The problem:
Express the records starting at the line that contains "オフィシャルサイトをリニューアルしました (288, 992)" and ending at the end of the records as a JSON list of strings, one string per line, leaving out blank lines.

Material provided:
^^^^^^^^
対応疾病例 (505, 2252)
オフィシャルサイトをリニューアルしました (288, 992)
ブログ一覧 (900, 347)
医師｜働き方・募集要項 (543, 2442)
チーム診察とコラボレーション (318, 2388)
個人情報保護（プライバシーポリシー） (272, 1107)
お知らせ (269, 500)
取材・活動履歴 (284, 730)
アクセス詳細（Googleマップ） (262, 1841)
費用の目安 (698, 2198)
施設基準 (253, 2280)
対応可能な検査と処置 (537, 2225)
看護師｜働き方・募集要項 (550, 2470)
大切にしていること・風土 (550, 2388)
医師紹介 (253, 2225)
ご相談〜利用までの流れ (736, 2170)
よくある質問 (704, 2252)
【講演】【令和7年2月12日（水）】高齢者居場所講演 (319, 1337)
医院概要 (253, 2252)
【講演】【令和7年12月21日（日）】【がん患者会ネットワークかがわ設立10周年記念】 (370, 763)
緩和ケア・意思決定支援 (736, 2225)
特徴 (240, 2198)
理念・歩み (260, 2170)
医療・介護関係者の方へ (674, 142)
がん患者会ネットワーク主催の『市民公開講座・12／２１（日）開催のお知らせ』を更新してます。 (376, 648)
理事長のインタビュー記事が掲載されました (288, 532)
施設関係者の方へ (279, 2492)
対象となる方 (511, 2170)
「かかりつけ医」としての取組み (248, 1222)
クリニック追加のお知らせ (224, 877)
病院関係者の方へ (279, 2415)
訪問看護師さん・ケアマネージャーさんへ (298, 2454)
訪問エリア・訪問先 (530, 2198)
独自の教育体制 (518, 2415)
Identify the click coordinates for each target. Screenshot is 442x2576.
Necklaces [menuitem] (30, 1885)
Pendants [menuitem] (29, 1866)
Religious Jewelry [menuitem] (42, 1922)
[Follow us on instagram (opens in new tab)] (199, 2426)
^^^^^^^^
The response:
[
  "オフィシャルサイトをリニューアルしました (288, 992)",
  "ブログ一覧 (900, 347)",
  "医師｜働き方・募集要項 (543, 2442)",
  "チーム診察とコラボレーション (318, 2388)",
  "個人情報保護（プライバシーポリシー） (272, 1107)",
  "お知らせ (269, 500)",
  "取材・活動履歴 (284, 730)",
  "アクセス詳細（Googleマップ） (262, 1841)",
  "費用の目安 (698, 2198)",
  "施設基準 (253, 2280)",
  "対応可能な検査と処置 (537, 2225)",
  "看護師｜働き方・募集要項 (550, 2470)",
  "大切にしていること・風土 (550, 2388)",
  "医師紹介 (253, 2225)",
  "ご相談〜利用までの流れ (736, 2170)",
  "よくある質問 (704, 2252)",
  "【講演】【令和7年2月12日（水）】高齢者居場所講演 (319, 1337)",
  "医院概要 (253, 2252)",
  "【講演】【令和7年12月21日（日）】【がん患者会ネットワークかがわ設立10周年記念】 (370, 763)",
  "緩和ケア・意思決定支援 (736, 2225)",
  "特徴 (240, 2198)",
  "理念・歩み (260, 2170)",
  "医療・介護関係者の方へ (674, 142)",
  "がん患者会ネットワーク主催の『市民公開講座・12／２１（日）開催のお知らせ』を更新してます。 (376, 648)",
  "理事長のインタビュー記事が掲載されました (288, 532)",
  "施設関係者の方へ (279, 2492)",
  "対象となる方 (511, 2170)",
  "「かかりつけ医」としての取組み (248, 1222)",
  "クリニック追加のお知らせ (224, 877)",
  "病院関係者の方へ (279, 2415)",
  "訪問看護師さん・ケアマネージャーさんへ (298, 2454)",
  "訪問エリア・訪問先 (530, 2198)",
  "独自の教育体制 (518, 2415)",
  "Identify the click coordinates for each target. Screenshot is 442x2576.",
  "Necklaces [menuitem] (30, 1885)",
  "Pendants [menuitem] (29, 1866)",
  "Religious Jewelry [menuitem] (42, 1922)",
  "[Follow us on instagram (opens in new tab)] (199, 2426)"
]